- Working data -
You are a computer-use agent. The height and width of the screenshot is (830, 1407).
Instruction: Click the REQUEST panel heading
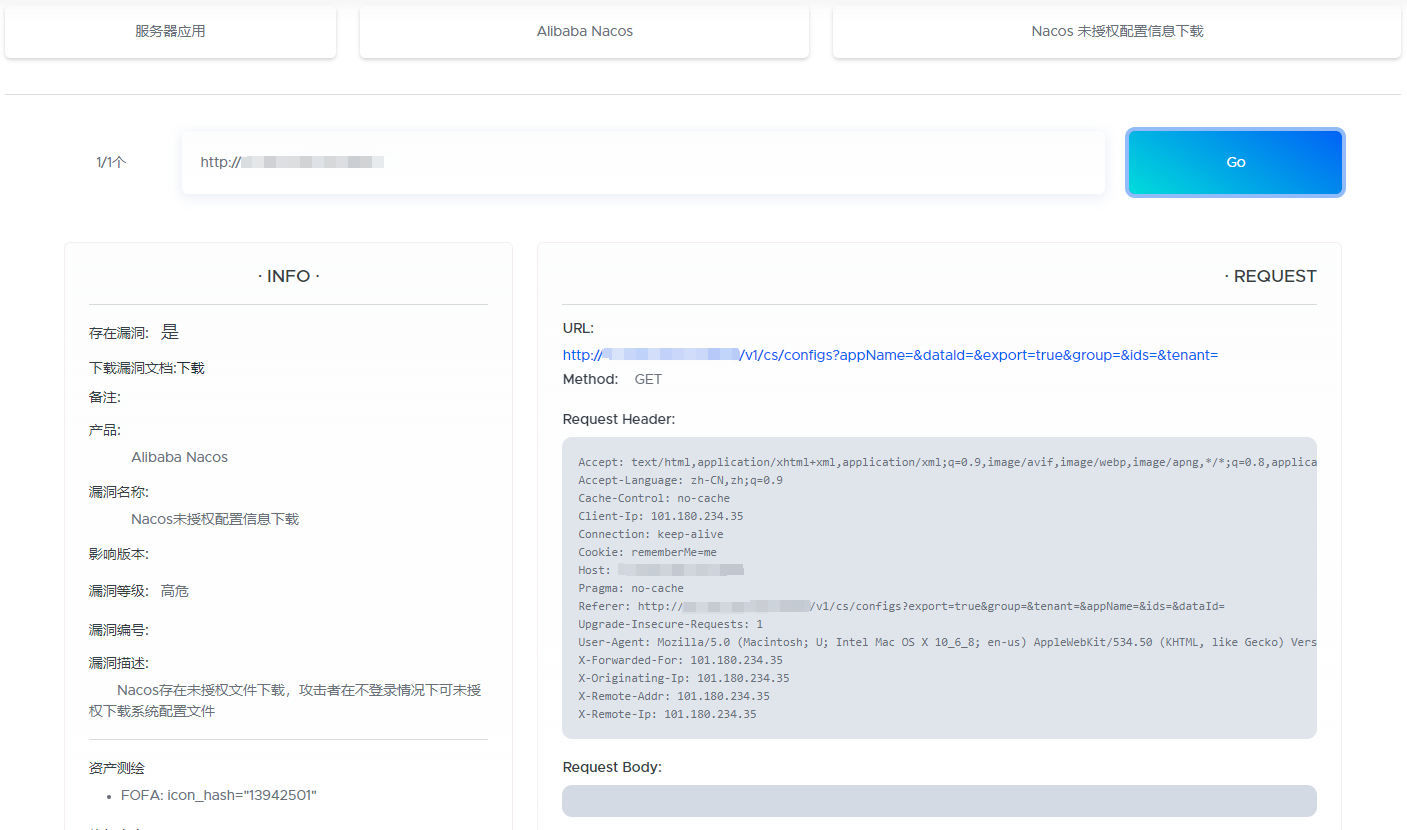tap(1269, 276)
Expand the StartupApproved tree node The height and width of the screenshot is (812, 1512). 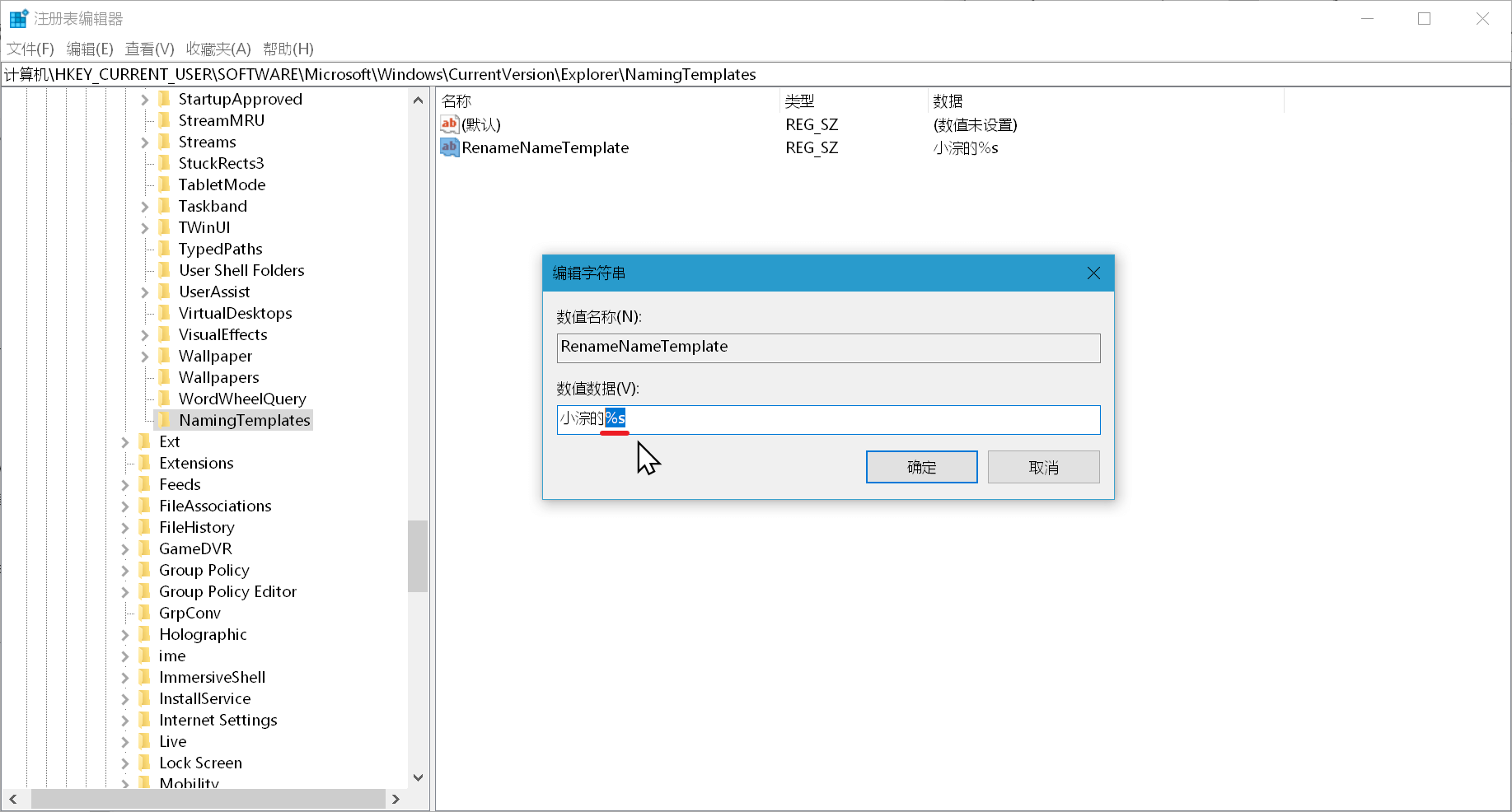click(x=145, y=100)
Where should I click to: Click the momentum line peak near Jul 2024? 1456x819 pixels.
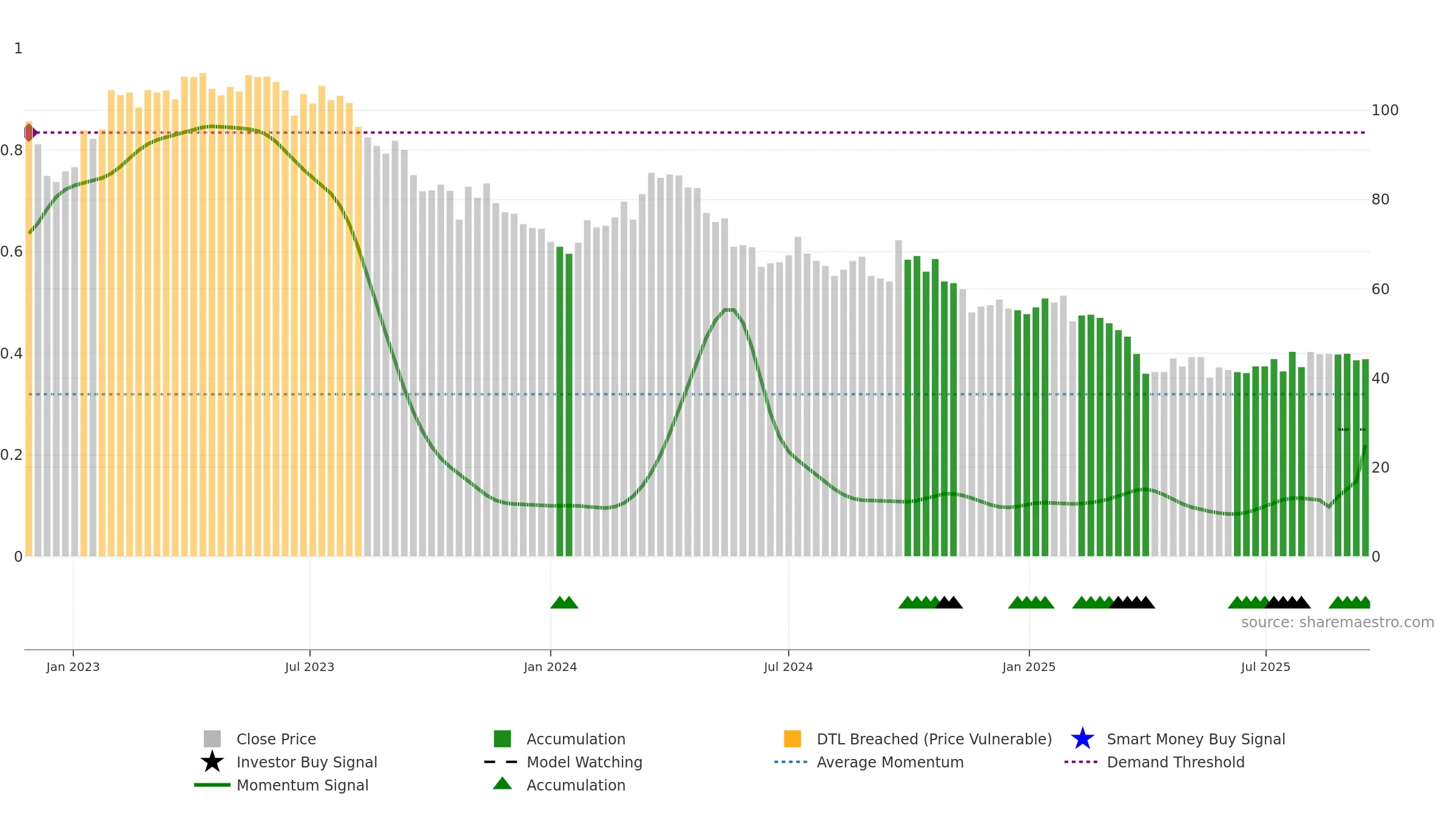coord(729,310)
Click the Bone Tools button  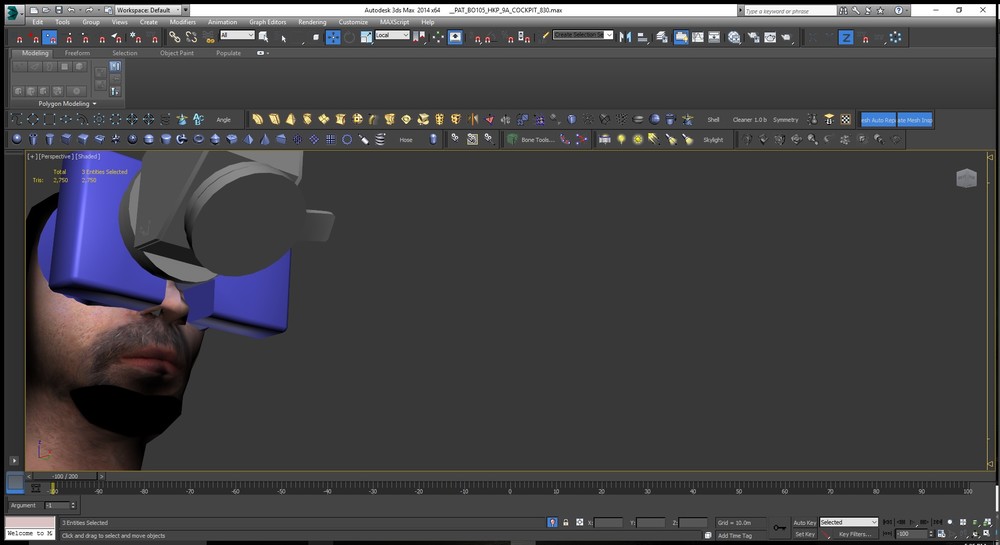point(536,140)
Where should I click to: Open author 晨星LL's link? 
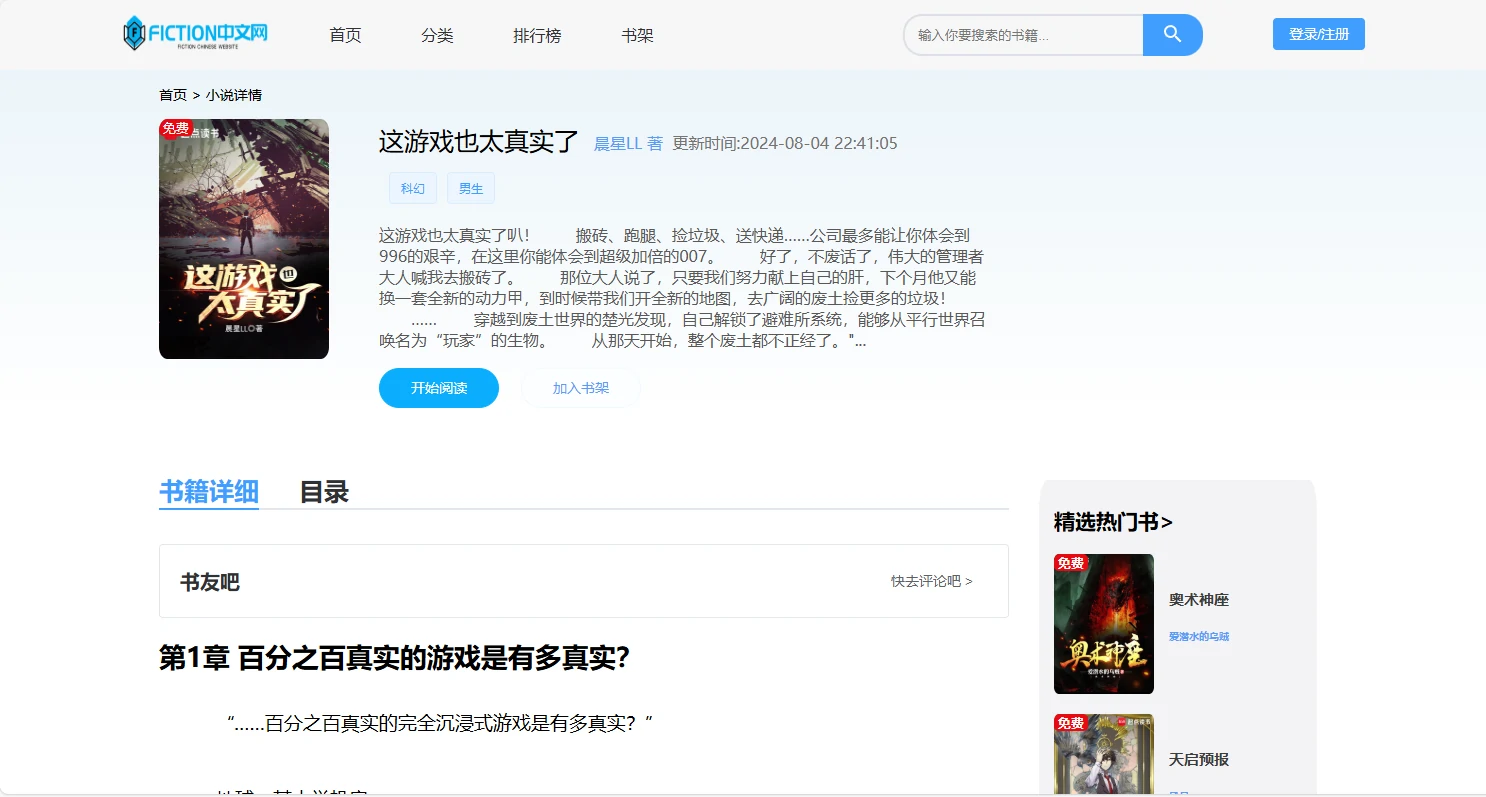[x=628, y=143]
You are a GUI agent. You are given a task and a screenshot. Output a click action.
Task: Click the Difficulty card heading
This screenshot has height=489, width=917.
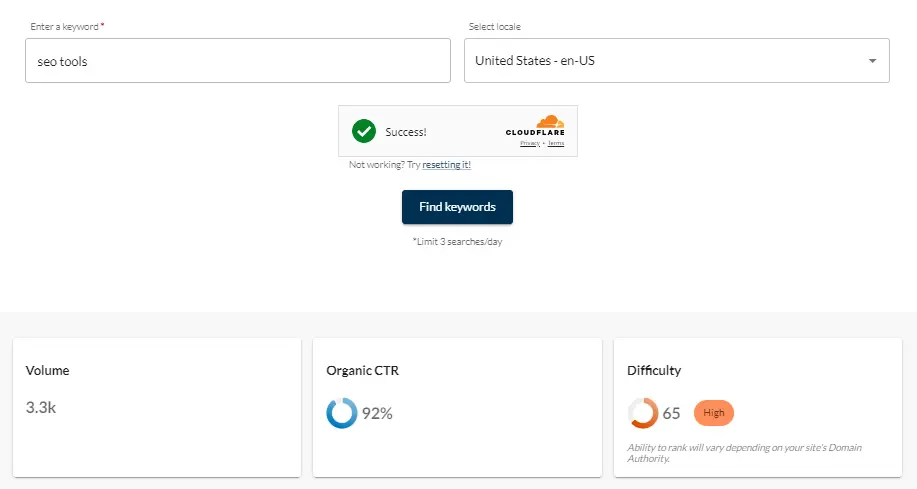pos(654,370)
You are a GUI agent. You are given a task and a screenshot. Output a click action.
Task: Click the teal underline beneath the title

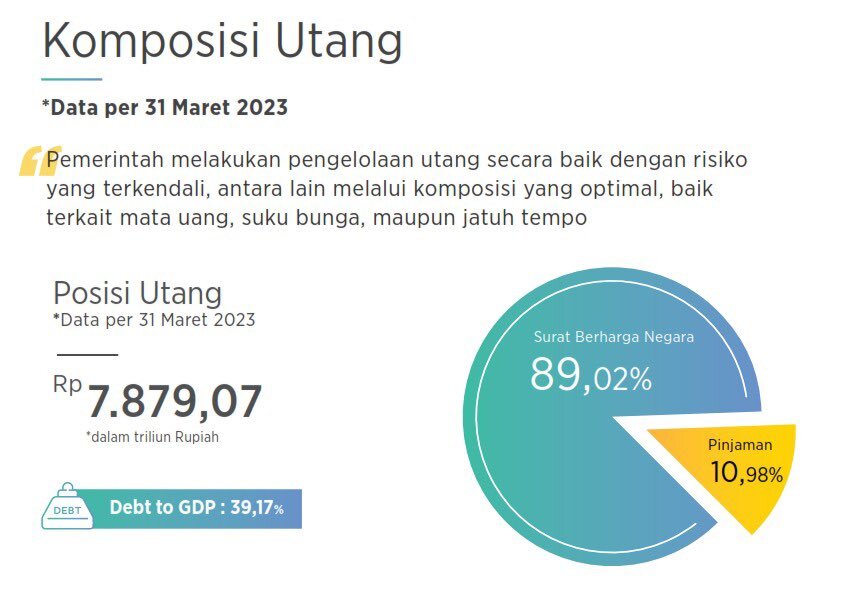click(x=71, y=78)
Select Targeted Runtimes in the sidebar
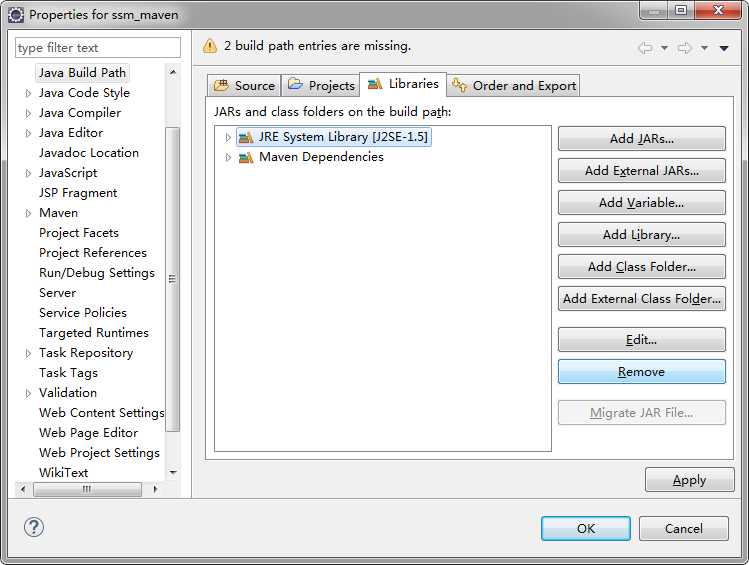This screenshot has width=749, height=565. [x=93, y=332]
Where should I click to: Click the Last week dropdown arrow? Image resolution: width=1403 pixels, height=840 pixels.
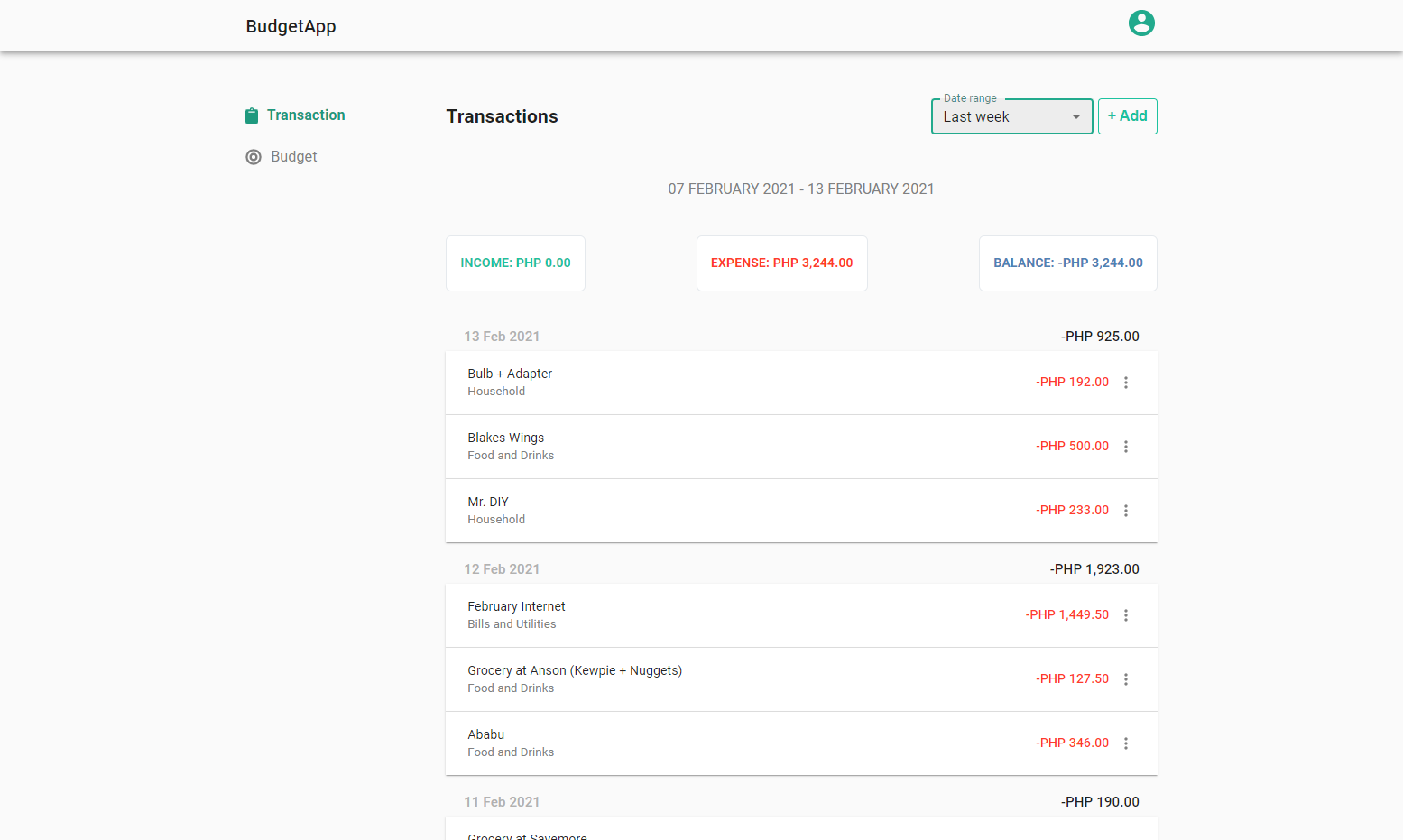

- Work required -
Report every line of the items that holds the string "pixels".

- Expected answer -
Where should I click to: Click the momentum line peak near Jul 2024? 1456x819 pixels.
Where should I click to: Click the Last week dropdown arrow? Image resolution: width=1403 pixels, height=840 pixels.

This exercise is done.